On the other stream, application of the survey data collection was not presented in a systematic approach and need to present a methodology for that.
In addition, referring to other journals in disruption of lifeline service (like household service disruption/ hospital service disruption/ or other studies) , assessing disruption in resilience, and compare this methodology and outcomes with could be beneficial. 

It was not easy to specify the authors' intention to present a qualitative vs quantitative approach to measure the resilience in landslide events.
It's recommended to restate the title for this paper.
Good luck!

Comments on the Quality of English Language

Need a minor revisions.

Author Response

Many thanks for your time and effort to improve the paper. Please see the attached file. Regards 

Author Response File: Author Response.pdf

Reviewer 3 Report

Comments and Suggestions for Authors

Please See the General and Specific Comments

Comments for author File: Comments.pdf

Comments on the Quality of English Language

A lot of the statements are not descriptive enough and the paper requires revision for grammatical inconsistencies.

Author Response

Many thanks for your time and effort in improving the paper. 

Please see the attached file. 

Author Response File: Author Response.pdf

Round 2

Reviewer 2 Report

Comments and Suggestions for Authors

It has been improved significantly.
A solid literature review of the previous literatures depicts the lack of their models and provides a good insight about the proposed framework.
I would suggest a couple of papers especially in that region after a natural hazard:

-Rachunok, B., & Nateghi, R. (2020). The sensitivity of electric power infrastructure resilience to the spatial distribution of disaster impacts. Reliability Engineering & System Safety193, 106658.
- Moradi, S., Vasandani, V., Student, B. S., & Nejat, A. (2019). A review of resilience variables in the context of disasters.
Journal of emergency management17(5), 403-432.
- Rouhanizadeh, B., Kermanshachi, S., & Dhamangaonkar, V. S. (2020, March). Reconstruction of critical and interdependent infrastructure due to catastrophic natural disasters: lessons learned. In Construction Research Congress 2020 (pp. 895-904). Reston, VA: American Society of Civil Engineers.
Nazarnia, H., Sarmasti, H., & Wills, W. O. (2020). Application of household disruption data to delineate critical infrastructure resilience characteristics in the aftermath of disaster: A case study of Bhaktapur, Nepal. Safety science121, 573-579.
- Chester, M., El Asmar, M., Hayes, S., & Desha, C. (2021). Post-disaster infrastructure delivery for resilience. Sustainability13(6), 3458.

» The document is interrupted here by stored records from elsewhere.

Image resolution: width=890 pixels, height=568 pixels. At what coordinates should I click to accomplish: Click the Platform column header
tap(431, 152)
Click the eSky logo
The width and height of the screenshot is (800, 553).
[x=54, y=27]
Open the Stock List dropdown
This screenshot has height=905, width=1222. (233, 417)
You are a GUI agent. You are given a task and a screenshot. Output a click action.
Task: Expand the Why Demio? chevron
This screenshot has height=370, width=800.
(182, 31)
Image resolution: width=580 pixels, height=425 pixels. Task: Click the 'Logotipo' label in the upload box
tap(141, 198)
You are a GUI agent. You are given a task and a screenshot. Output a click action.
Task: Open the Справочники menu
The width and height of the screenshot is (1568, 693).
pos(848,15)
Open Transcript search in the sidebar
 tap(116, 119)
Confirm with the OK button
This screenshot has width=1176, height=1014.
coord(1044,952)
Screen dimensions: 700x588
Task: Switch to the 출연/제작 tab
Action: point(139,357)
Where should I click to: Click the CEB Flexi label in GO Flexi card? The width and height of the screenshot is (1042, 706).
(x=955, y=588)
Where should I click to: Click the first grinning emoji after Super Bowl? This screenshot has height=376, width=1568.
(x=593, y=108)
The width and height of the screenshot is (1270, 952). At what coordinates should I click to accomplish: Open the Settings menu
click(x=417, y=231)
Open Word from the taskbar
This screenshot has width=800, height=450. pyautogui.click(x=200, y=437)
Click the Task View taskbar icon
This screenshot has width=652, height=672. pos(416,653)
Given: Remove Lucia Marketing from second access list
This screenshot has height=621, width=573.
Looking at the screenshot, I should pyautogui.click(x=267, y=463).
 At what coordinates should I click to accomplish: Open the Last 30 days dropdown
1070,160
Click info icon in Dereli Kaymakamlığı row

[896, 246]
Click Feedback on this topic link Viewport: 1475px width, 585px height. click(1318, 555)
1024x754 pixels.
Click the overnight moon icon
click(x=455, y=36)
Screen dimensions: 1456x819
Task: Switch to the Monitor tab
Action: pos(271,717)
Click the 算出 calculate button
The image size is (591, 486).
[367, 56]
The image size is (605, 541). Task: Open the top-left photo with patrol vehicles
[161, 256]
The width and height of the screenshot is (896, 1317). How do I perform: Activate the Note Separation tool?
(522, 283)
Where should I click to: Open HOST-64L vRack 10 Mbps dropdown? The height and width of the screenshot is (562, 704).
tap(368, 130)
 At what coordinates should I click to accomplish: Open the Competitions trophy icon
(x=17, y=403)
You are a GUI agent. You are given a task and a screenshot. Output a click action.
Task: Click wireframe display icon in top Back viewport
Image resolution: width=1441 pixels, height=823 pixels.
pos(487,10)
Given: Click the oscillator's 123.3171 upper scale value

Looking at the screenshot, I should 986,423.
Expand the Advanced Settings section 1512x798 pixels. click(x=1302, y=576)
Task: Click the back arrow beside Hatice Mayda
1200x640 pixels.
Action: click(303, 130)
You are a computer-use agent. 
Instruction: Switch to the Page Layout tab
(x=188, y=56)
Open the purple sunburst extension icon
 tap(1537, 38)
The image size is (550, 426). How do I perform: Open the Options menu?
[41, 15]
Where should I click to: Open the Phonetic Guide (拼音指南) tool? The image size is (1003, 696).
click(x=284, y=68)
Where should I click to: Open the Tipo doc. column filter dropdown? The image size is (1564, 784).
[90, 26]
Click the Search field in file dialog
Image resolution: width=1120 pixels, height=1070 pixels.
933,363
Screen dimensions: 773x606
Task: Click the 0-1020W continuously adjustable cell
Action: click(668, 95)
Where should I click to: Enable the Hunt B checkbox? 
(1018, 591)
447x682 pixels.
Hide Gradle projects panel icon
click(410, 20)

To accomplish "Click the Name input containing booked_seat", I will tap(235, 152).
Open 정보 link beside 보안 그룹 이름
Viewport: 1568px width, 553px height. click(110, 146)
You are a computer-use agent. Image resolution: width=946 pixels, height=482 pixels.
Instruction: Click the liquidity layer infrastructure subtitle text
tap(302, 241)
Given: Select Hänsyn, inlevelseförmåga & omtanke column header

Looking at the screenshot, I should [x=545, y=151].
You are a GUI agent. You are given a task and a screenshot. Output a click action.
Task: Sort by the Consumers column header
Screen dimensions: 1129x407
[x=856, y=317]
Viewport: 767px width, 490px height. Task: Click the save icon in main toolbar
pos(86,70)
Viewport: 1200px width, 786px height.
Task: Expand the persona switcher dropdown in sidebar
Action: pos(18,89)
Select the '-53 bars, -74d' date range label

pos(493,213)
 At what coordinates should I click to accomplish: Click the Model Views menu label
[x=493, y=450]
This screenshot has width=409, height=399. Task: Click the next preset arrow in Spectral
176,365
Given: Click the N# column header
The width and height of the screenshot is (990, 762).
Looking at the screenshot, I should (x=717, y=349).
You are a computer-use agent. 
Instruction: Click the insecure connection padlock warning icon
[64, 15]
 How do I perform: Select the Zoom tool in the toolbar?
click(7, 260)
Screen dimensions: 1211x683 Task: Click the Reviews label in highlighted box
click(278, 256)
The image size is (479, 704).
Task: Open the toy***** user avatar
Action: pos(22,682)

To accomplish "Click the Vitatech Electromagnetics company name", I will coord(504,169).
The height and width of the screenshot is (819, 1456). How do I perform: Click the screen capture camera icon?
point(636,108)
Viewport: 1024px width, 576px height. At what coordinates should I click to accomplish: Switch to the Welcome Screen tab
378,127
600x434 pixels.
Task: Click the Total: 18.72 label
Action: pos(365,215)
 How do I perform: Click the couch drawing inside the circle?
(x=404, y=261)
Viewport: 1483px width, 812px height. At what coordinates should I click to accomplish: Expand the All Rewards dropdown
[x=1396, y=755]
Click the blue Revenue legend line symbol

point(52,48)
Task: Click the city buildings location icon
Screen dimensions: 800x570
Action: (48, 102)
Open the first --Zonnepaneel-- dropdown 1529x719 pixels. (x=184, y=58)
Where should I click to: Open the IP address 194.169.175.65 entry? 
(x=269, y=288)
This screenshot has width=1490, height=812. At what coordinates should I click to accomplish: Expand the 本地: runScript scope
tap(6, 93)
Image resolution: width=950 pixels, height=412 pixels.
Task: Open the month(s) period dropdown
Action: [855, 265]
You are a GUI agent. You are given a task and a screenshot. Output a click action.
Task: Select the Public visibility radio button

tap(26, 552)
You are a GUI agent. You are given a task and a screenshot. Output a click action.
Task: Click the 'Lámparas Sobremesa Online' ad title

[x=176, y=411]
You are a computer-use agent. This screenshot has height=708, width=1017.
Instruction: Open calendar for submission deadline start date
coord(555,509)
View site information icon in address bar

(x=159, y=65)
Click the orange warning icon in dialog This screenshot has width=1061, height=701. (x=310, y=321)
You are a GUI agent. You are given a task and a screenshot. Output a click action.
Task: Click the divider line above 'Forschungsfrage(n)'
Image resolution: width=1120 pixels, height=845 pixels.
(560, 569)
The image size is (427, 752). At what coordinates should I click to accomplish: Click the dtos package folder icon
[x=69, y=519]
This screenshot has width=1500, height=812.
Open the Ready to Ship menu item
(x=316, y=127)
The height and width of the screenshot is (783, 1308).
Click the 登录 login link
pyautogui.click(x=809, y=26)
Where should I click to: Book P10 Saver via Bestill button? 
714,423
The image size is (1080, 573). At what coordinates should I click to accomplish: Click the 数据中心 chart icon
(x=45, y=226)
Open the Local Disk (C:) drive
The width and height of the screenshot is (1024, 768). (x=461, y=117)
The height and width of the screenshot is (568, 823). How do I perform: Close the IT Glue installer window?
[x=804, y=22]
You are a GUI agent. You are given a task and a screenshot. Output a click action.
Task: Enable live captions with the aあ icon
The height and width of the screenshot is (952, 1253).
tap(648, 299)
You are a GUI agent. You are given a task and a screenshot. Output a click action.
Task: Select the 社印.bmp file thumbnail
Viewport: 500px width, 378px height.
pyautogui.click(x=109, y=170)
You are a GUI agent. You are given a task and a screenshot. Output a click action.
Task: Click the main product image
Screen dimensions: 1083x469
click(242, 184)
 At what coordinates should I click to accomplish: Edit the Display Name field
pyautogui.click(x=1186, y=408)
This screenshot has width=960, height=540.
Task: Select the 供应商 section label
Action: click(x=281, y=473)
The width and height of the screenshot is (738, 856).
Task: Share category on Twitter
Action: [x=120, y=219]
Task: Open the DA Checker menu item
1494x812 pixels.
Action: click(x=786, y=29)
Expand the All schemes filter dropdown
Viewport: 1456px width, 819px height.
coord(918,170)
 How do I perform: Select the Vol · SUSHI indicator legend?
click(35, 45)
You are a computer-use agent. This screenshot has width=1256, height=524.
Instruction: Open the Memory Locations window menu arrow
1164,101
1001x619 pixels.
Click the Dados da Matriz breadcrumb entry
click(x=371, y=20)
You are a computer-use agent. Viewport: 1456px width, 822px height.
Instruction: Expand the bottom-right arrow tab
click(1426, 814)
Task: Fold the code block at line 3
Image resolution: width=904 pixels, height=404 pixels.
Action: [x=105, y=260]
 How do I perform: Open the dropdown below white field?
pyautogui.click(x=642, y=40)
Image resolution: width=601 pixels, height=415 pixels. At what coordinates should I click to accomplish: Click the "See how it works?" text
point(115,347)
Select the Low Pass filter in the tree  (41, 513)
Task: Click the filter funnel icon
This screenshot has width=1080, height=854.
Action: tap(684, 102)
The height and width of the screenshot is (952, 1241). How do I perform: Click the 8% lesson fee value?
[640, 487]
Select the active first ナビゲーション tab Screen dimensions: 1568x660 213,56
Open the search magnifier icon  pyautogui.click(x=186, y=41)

Figure 3 has some numbers on the map which makes it hard to read. Legend should be sufficient enough. I believe you could use double maps with different scale. The larger scale includes legend, and the one with contours could be drawn larger.

Table 2 is too crowded and couldn't convey its message. Maybe adding some info on a tagged map would improve.

Figure 1 and 2 could be redrawn.

Figure 7: legend's hatch is hard to find. Reduce the capacity of the ortho map. it helps to see the hatched areas better.

Thanks for opportunity to review the manuscript.
Good luck

Comments on the Quality of English Language

It needs minor revision.

Author Response

Many thanks for the effort and time devoted to our paper. Please see attached.

Author Response File: Author Response.pdf

Reviewer 3 Report

Comments and Suggestions for Authors

The authors have adequately addressed the reviewer's comments

Author Response

Many thanks for the effort and time devoted to our paper.